確かに、断罪されてもしかたないようなひどい報道がたくさんあるのは事実なのですが、問題はプライバシー侵害や弱い者いじめでしかないようなケースも、権力追及といった報道目的の場合も、裁判所が「ミソもクソも一緒」に取り扱ってしまうことです。権力追及においては、「100%ウラがとれなくても書く」という週刊誌ジャーナリズムの姿勢は称揚されるべきで、そのあたりの認識が裁判所に欠けているのは残念としか言いようがありません。

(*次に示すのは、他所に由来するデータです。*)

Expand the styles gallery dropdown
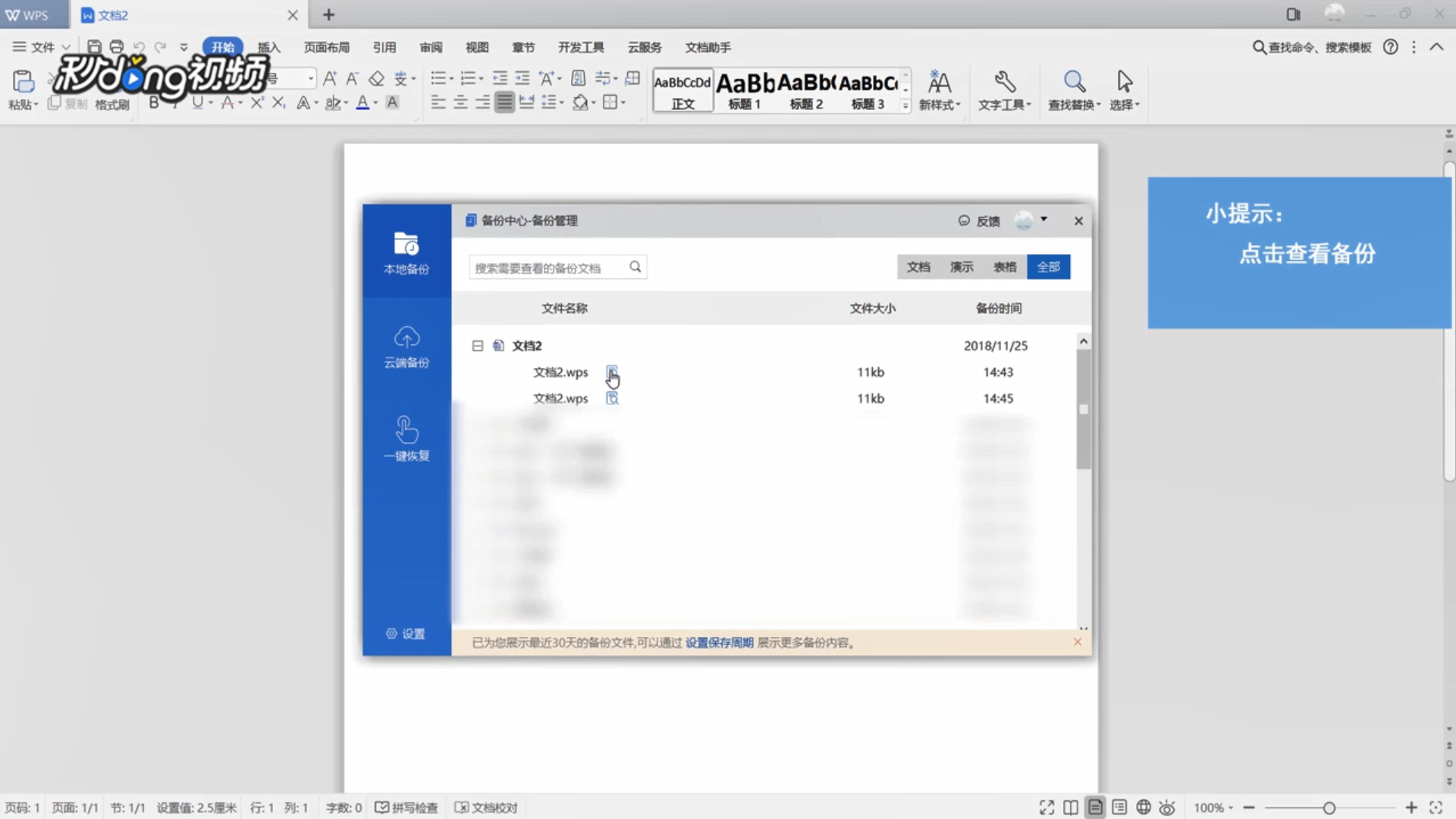Image resolution: width=1456 pixels, height=819 pixels. [x=905, y=106]
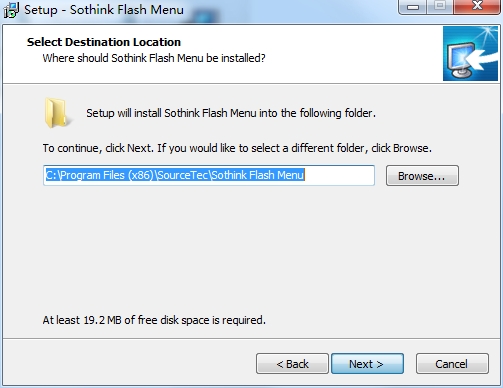Viewport: 503px width, 388px height.
Task: Click the Where should Sothink be installed text
Action: tap(154, 58)
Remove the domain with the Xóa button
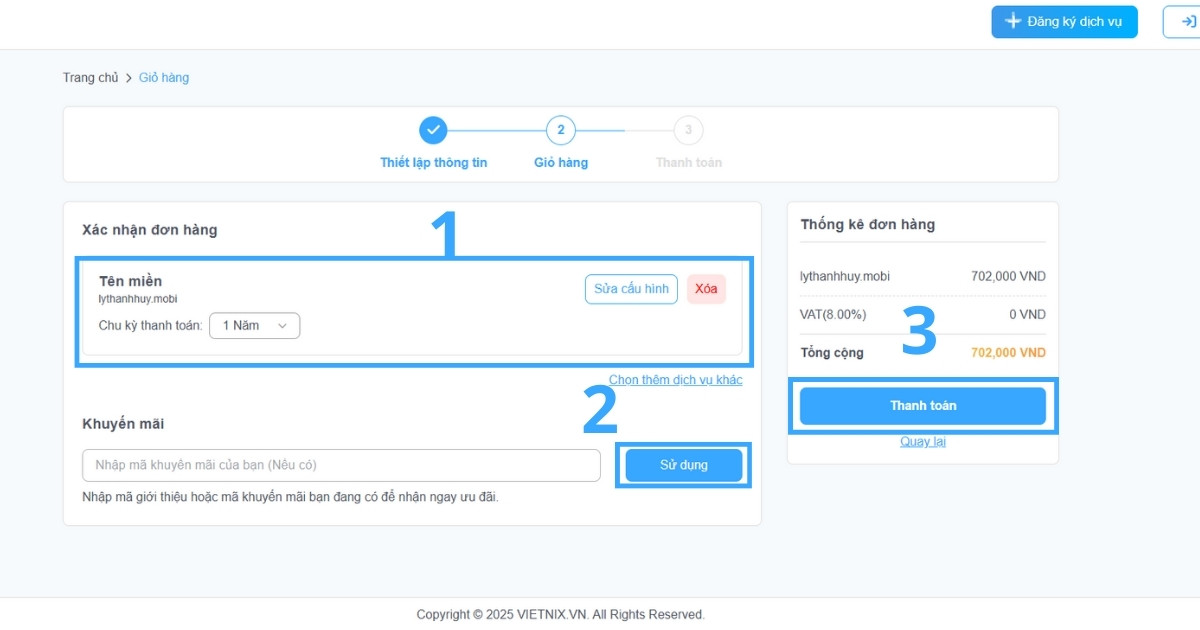 (706, 289)
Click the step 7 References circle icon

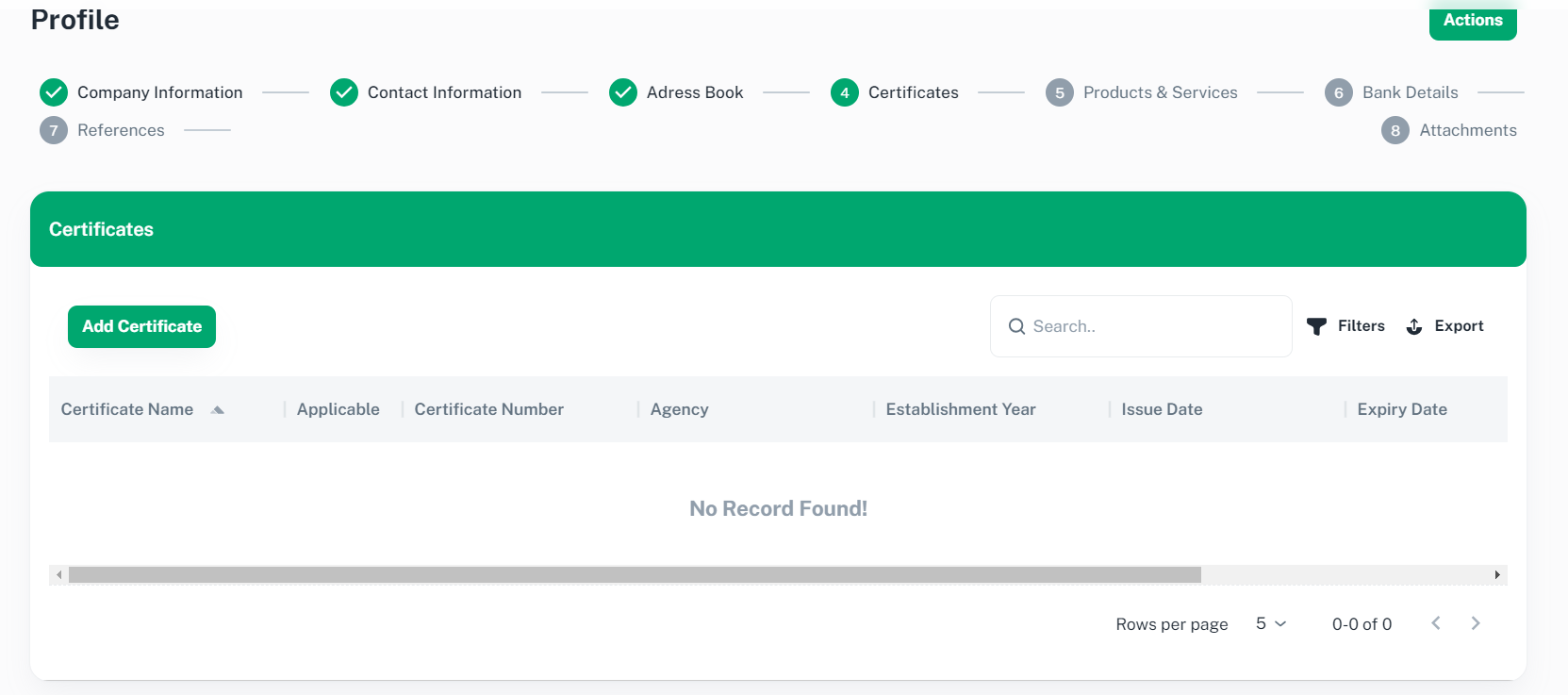[x=54, y=130]
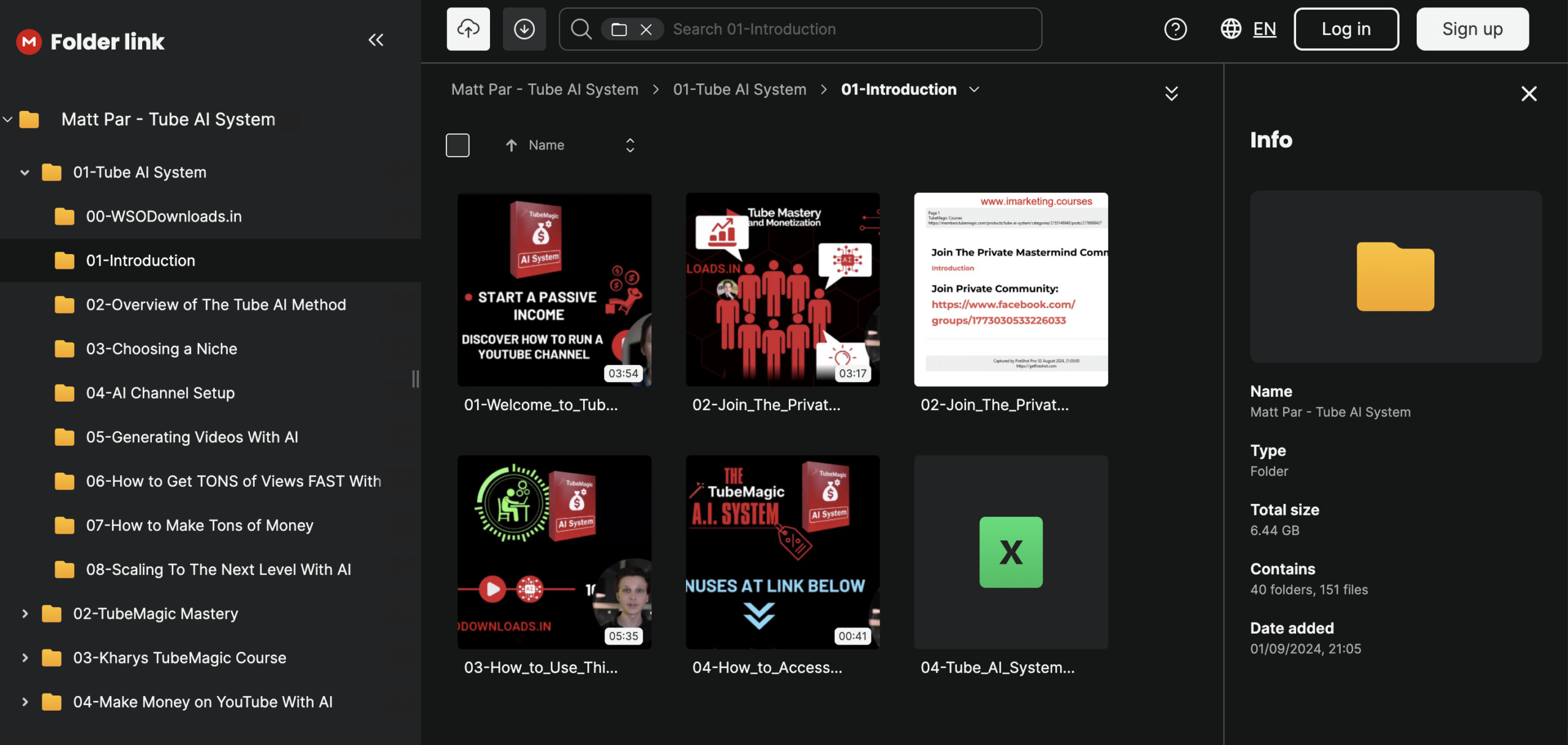
Task: Open the 04-Tube_AI_System spreadsheet file
Action: click(x=1011, y=552)
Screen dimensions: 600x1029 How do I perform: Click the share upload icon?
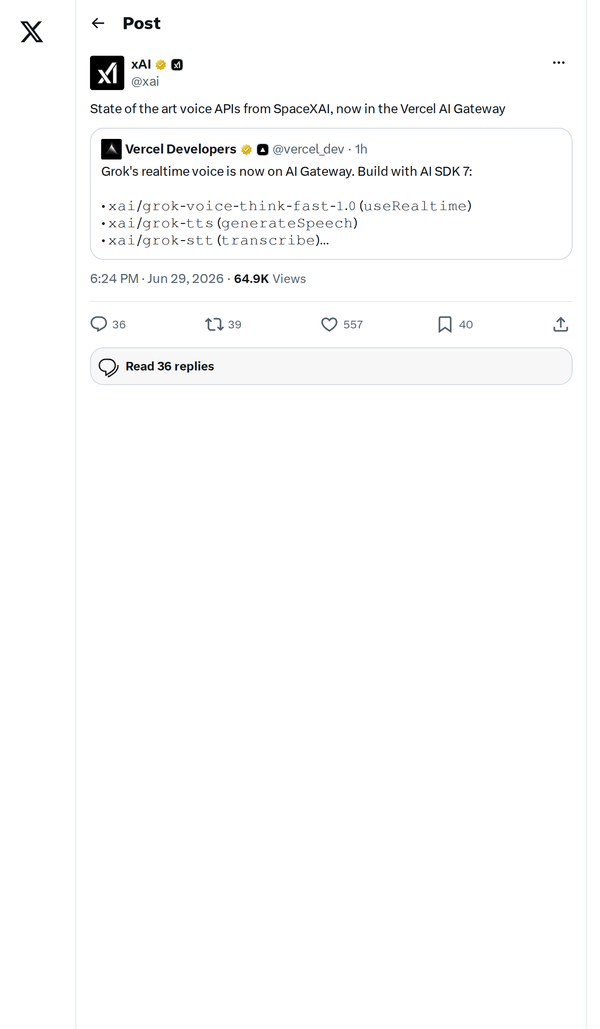click(561, 324)
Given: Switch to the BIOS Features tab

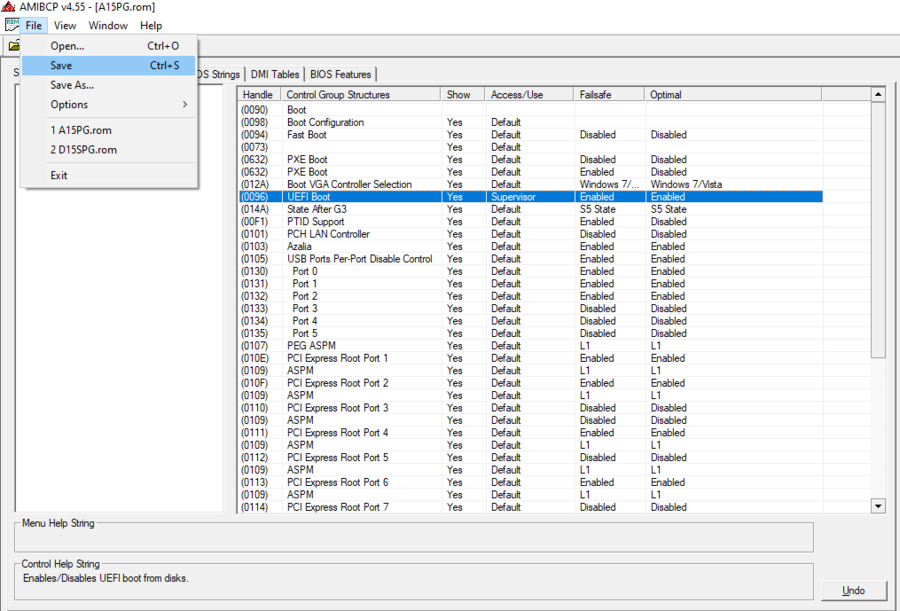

 でも今回、警察のお墨付きを得たことで堰を切ったように大手マスコミが八百長告発をしていますが、相撲記者だったら八百長についてはこれまで何らかの情報に接する機会はいくらでもあったはずです。それを協会の報復を恐れて黙ってきて、こうなったとたんに書きまくるというのはどうなのかな、という感じ。前述した武富士の時も会長が逮捕されたとたんに大手マスコミが洪水のように書き始めたのですが、それまでは『創』など一部の雑誌が孤立しながら告発を行っていたわけで、あの時も「なんだかなあ」という感じでした。きょう7日発売の『週刊現代』が「八百長を見て見ぬふりをした相撲ムラのインサイダーたち」という記事を載せてますが、その通りです。でも裁判で完敗した『週刊現代』、今週号の誌面はものすごい鼻息の荒さですねえ。